While training students, PDN Contributor Barret Kendrick of Bearco Training has observed that most do not have a problem pointing the gun properly at the target, but may have a problem as they’re pressing the trigger. What’s going on and how can this be fixed?
THAT PERFECT SIGHT PICTURE
Many shooters wait until they see what they believe to be a perfect sight picture with proper sight alignment, then they hold steady, and then hurry up and press the trigger. Often the result is, they have the gun aimed right at the target but they don’t make the shot.

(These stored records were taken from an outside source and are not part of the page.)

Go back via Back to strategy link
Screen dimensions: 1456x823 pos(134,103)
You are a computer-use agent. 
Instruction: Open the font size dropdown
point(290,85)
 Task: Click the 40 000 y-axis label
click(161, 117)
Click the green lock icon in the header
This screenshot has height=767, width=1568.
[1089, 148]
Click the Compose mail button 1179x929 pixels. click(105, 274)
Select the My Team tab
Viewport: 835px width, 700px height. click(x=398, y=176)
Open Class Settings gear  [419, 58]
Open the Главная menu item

Barret believes that trigger press is the key to getting hits on target. As you press the trigger, don’t do anything to cause a change in where the gun is pointing. A lot of modern firearms, including striker-fired semiautos, have what feel like multiple stages in the trigger. Initially the trigger is very mushy, then it hits a wall, a harder spot toward the rear.
Barret has noted a tendency with students in handgun training classes to have the gun pointed at the target, then they hurry the trigger press and cause some deviation, therefore missing the shot. They take up the slack on the trigger, get to the wall, then hurry and press it to the rear. Result: MISS.
Instead of waiting for the perfect sight picture, then hurrying to press the trigger, learn how to press the trigger in such a way that it will account for the movement of the gun.
How much movement can we have with the gun? Barret demonstrates, focusing on trigger control – having one smooth continuous trigger press back toward the rear. Doing that, he can move the gun more than you might think possible and still get hits.
1. Accept that there will be some movement with the gun.
2. Focus on getting one smooth, continuous trigger press while
3. Maintaining sight picture and
4. Keeping the gun on target.
Do this and your group sizes will come down. Then you can work on increasing your speed.